* **GIVEN RECORDS**:
------------------------------------------------------------
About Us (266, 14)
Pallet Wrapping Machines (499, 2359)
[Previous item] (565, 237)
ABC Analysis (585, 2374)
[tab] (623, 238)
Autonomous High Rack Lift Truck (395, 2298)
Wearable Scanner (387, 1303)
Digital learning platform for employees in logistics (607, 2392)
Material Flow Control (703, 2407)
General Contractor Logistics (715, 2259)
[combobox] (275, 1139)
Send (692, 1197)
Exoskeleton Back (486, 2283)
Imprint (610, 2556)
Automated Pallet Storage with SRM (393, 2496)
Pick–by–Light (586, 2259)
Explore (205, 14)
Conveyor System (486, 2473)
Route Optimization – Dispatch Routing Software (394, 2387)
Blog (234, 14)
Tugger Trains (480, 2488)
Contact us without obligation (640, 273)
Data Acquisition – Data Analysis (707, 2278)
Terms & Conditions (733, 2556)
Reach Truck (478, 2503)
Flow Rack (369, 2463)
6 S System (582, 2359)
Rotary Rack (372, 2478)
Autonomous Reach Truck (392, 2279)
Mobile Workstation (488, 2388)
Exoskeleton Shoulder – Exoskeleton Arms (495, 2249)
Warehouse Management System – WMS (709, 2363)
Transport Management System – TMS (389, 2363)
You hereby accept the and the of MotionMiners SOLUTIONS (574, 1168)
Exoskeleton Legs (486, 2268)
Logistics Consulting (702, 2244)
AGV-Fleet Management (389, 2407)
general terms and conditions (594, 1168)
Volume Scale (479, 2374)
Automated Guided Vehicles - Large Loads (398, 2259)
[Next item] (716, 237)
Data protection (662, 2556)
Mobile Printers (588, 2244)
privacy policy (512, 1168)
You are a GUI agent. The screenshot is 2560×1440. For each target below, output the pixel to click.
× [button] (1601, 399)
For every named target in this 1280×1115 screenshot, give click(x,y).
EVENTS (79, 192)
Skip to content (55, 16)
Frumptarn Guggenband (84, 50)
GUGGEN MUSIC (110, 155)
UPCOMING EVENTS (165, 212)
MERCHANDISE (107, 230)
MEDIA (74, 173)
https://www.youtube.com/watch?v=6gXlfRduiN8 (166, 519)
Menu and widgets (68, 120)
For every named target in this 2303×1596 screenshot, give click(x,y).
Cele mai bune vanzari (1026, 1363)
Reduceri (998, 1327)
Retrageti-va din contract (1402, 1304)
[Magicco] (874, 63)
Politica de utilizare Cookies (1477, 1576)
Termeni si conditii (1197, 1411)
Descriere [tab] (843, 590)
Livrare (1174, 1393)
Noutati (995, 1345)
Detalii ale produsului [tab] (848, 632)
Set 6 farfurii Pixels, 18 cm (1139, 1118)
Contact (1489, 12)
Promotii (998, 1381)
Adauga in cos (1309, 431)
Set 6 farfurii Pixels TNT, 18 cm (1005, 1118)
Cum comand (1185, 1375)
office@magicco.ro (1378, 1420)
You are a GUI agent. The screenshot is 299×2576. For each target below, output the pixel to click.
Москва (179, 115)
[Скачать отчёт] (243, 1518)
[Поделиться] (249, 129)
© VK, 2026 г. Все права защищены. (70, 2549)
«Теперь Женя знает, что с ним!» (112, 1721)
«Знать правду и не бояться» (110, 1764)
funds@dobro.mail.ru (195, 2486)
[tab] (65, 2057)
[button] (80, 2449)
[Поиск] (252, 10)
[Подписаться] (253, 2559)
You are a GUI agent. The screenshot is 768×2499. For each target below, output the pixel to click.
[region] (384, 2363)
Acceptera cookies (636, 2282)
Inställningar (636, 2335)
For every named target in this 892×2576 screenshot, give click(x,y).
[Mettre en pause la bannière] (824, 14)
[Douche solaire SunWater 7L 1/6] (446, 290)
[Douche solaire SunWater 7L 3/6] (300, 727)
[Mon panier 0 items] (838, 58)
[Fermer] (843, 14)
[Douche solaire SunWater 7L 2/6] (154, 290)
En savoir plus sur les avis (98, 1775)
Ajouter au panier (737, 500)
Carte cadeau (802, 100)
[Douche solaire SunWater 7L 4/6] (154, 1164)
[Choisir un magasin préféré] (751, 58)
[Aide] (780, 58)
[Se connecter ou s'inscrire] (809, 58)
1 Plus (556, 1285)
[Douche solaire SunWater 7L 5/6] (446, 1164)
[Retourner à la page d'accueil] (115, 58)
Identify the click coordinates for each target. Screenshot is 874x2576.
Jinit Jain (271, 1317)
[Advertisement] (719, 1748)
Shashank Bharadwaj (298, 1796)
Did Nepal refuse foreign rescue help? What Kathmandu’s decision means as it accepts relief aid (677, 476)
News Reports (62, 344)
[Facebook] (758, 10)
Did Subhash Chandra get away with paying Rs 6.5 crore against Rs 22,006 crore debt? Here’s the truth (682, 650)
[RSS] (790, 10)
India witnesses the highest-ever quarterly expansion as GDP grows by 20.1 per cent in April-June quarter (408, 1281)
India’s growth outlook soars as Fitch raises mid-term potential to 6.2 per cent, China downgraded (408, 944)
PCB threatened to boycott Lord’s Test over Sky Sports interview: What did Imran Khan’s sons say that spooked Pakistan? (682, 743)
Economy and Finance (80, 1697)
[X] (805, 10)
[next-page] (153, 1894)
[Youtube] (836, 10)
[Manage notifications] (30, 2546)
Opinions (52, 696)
------------------------------------------------------------
* **WHAT YOU SHOULD DO**:
An exact copy of every record above is required.

* **SOLVED EXERCISE**:
About Us (266, 14)
Pallet Wrapping Machines (499, 2359)
[Previous item] (565, 237)
ABC Analysis (585, 2374)
[tab] (623, 238)
Autonomous High Rack Lift Truck (395, 2298)
Wearable Scanner (387, 1303)
Digital learning platform for employees in logistics (607, 2392)
Material Flow Control (703, 2407)
General Contractor Logistics (715, 2259)
[combobox] (275, 1139)
Send (692, 1197)
Exoskeleton Back (486, 2283)
Imprint (610, 2556)
Automated Pallet Storage with SRM (393, 2496)
Pick–by–Light (586, 2259)
Explore (205, 14)
Conveyor System (486, 2473)
Route Optimization – Dispatch Routing Software (394, 2387)
Blog (234, 14)
Tugger Trains (480, 2488)
Contact us without obligation (640, 273)
Data Acquisition – Data Analysis (707, 2278)
Terms & Conditions (733, 2556)
Reach Truck (478, 2503)
Flow Rack (369, 2463)
6 S System (582, 2359)
Rotary Rack (372, 2478)
Autonomous Reach Truck (392, 2279)
Mobile Workstation (488, 2388)
Exoskeleton Shoulder – Exoskeleton Arms (495, 2249)
Warehouse Management System – WMS (709, 2363)
Transport Management System – TMS (389, 2363)
You hereby accept the and the of MotionMiners SOLUTIONS (574, 1168)
Exoskeleton Legs (486, 2268)
Logistics Consulting (702, 2244)
AGV-Fleet Management (389, 2407)
general terms and conditions (594, 1168)
Volume Scale (479, 2374)
Automated Guided Vehicles - Large Loads (398, 2259)
[Next item] (716, 237)
Data protection (662, 2556)
Mobile Printers (588, 2244)
privacy policy (512, 1168)
You are a GUI agent. The screenshot is 2560×1440. For each target below, output the pixel to click.
× [button] (1601, 399)
For every named target in this 1280×1115 screenshot, give click(x,y).
EVENTS (79, 192)
Skip to content (55, 16)
Frumptarn Guggenband (84, 50)
GUGGEN MUSIC (110, 155)
UPCOMING EVENTS (165, 212)
MERCHANDISE (107, 230)
MEDIA (74, 173)
https://www.youtube.com/watch?v=6gXlfRduiN8 (166, 519)
Menu and widgets (68, 120)
For every named target in this 2303×1596 screenshot, give click(x,y).
Cele mai bune vanzari (1026, 1363)
Reduceri (998, 1327)
Retrageti-va din contract (1402, 1304)
[Magicco] (874, 63)
Politica de utilizare Cookies (1477, 1576)
Termeni si conditii (1197, 1411)
Descriere [tab] (843, 590)
Livrare (1174, 1393)
Noutati (995, 1345)
Detalii ale produsului [tab] (848, 632)
Set 6 farfurii Pixels, 18 cm (1139, 1118)
Contact (1489, 12)
Promotii (998, 1381)
Adauga in cos (1309, 431)
Set 6 farfurii Pixels TNT, 18 cm (1005, 1118)
Cum comand (1185, 1375)
office@magicco.ro (1378, 1420)
You are a GUI agent. The screenshot is 299×2576. For each target below, output the pixel to click.
Москва (179, 115)
[Скачать отчёт] (243, 1518)
[Поделиться] (249, 129)
© VK, 2026 г. Все права защищены. (70, 2549)
«Теперь Женя знает, что с ним!» (112, 1721)
«Знать правду и не бояться» (110, 1764)
funds@dobro.mail.ru (195, 2486)
[tab] (65, 2057)
[button] (80, 2449)
[Поиск] (252, 10)
[Подписаться] (253, 2559)
You are a GUI agent. The screenshot is 768×2499. For each target below, output the pixel to click.
[region] (384, 2363)
Acceptera cookies (636, 2282)
Inställningar (636, 2335)
For every named target in this 892×2576 screenshot, give click(x,y).
[Mettre en pause la bannière] (824, 14)
[Douche solaire SunWater 7L 1/6] (446, 290)
[Douche solaire SunWater 7L 3/6] (300, 727)
[Mon panier 0 items] (838, 58)
[Fermer] (843, 14)
[Douche solaire SunWater 7L 2/6] (154, 290)
En savoir plus sur les avis (98, 1775)
Ajouter au panier (737, 500)
Carte cadeau (802, 100)
[Douche solaire SunWater 7L 4/6] (154, 1164)
[Choisir un magasin préféré] (751, 58)
[Aide] (780, 58)
[Se connecter ou s'inscrire] (809, 58)
1 Plus (556, 1285)
[Douche solaire SunWater 7L 5/6] (446, 1164)
[Retourner à la page d'accueil] (115, 58)
Identify the click coordinates for each target. Screenshot is 874x2576.
Jinit Jain (271, 1317)
[Advertisement] (719, 1748)
Shashank Bharadwaj (298, 1796)
Did Nepal refuse foreign rescue help? What Kathmandu’s decision means as it accepts relief aid (677, 476)
News Reports (62, 344)
[Facebook] (758, 10)
Did Subhash Chandra get away with paying Rs 6.5 crore against Rs 22,006 crore debt? Here’s the truth (682, 650)
[RSS] (790, 10)
India witnesses the highest-ever quarterly expansion as GDP grows by 20.1 per cent in April-June quarter (408, 1281)
India’s growth outlook soars as Fitch raises mid-term potential to 6.2 per cent, China downgraded (408, 944)
PCB threatened to boycott Lord’s Test over Sky Sports interview: What did Imran Khan’s sons say that spooked Pakistan? (682, 743)
Economy and Finance (80, 1697)
[X] (805, 10)
[next-page] (153, 1894)
[Youtube] (836, 10)
[Manage notifications] (30, 2546)
Opinions (52, 696)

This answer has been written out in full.